··· Raw data ···
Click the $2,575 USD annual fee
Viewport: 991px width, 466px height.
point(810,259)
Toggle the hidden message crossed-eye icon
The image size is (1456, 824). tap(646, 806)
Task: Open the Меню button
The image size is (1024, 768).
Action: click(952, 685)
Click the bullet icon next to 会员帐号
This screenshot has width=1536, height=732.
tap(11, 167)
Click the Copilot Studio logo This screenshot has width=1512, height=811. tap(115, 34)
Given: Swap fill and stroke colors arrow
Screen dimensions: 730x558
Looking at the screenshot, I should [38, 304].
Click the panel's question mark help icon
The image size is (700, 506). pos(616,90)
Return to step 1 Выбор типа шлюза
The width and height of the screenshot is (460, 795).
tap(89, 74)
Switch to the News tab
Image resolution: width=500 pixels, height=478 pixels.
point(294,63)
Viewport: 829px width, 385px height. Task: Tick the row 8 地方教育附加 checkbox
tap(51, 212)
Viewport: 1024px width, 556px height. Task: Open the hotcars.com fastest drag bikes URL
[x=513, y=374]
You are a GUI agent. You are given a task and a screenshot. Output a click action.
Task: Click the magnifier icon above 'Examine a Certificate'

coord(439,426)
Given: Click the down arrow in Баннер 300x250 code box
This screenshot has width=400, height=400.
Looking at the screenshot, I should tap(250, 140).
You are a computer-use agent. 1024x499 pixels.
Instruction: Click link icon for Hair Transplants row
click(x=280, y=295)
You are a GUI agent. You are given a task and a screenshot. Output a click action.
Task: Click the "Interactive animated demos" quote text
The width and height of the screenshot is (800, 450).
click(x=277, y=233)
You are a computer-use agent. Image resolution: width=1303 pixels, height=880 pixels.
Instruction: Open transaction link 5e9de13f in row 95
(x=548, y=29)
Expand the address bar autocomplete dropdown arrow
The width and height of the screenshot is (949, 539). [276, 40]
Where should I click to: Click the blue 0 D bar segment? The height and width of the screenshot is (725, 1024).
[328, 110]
···
**Instruction:** Copy out all of the records above word for word, keeping every line unchanged.

**Answer for the task:**
Click the $2,575 USD annual fee
Viewport: 991px width, 466px height.
point(810,259)
Toggle the hidden message crossed-eye icon
The image size is (1456, 824). tap(646, 806)
Task: Open the Меню button
The image size is (1024, 768).
Action: click(952, 685)
Click the bullet icon next to 会员帐号
This screenshot has width=1536, height=732.
tap(11, 167)
Click the Copilot Studio logo This screenshot has width=1512, height=811. tap(115, 34)
Given: Swap fill and stroke colors arrow
Screen dimensions: 730x558
Looking at the screenshot, I should [38, 304].
Click the panel's question mark help icon
The image size is (700, 506). pos(616,90)
Return to step 1 Выбор типа шлюза
The width and height of the screenshot is (460, 795).
tap(89, 74)
Switch to the News tab
Image resolution: width=500 pixels, height=478 pixels.
point(294,63)
Viewport: 829px width, 385px height. Task: Tick the row 8 地方教育附加 checkbox
tap(51, 212)
Viewport: 1024px width, 556px height. Task: Open the hotcars.com fastest drag bikes URL
[x=513, y=374]
You are a GUI agent. You are given a task and a screenshot. Output a click action.
Task: Click the magnifier icon above 'Examine a Certificate'

coord(439,426)
Given: Click the down arrow in Баннер 300x250 code box
This screenshot has width=400, height=400.
Looking at the screenshot, I should tap(250, 140).
You are a computer-use agent. 1024x499 pixels.
Instruction: Click link icon for Hair Transplants row
click(x=280, y=295)
You are a GUI agent. You are given a task and a screenshot. Output a click action.
Task: Click the "Interactive animated demos" quote text
The width and height of the screenshot is (800, 450).
click(x=277, y=233)
You are a computer-use agent. Image resolution: width=1303 pixels, height=880 pixels.
Instruction: Open transaction link 5e9de13f in row 95
(x=548, y=29)
Expand the address bar autocomplete dropdown arrow
The width and height of the screenshot is (949, 539). [276, 40]
Where should I click to: Click the blue 0 D bar segment? The height and width of the screenshot is (725, 1024).
[328, 110]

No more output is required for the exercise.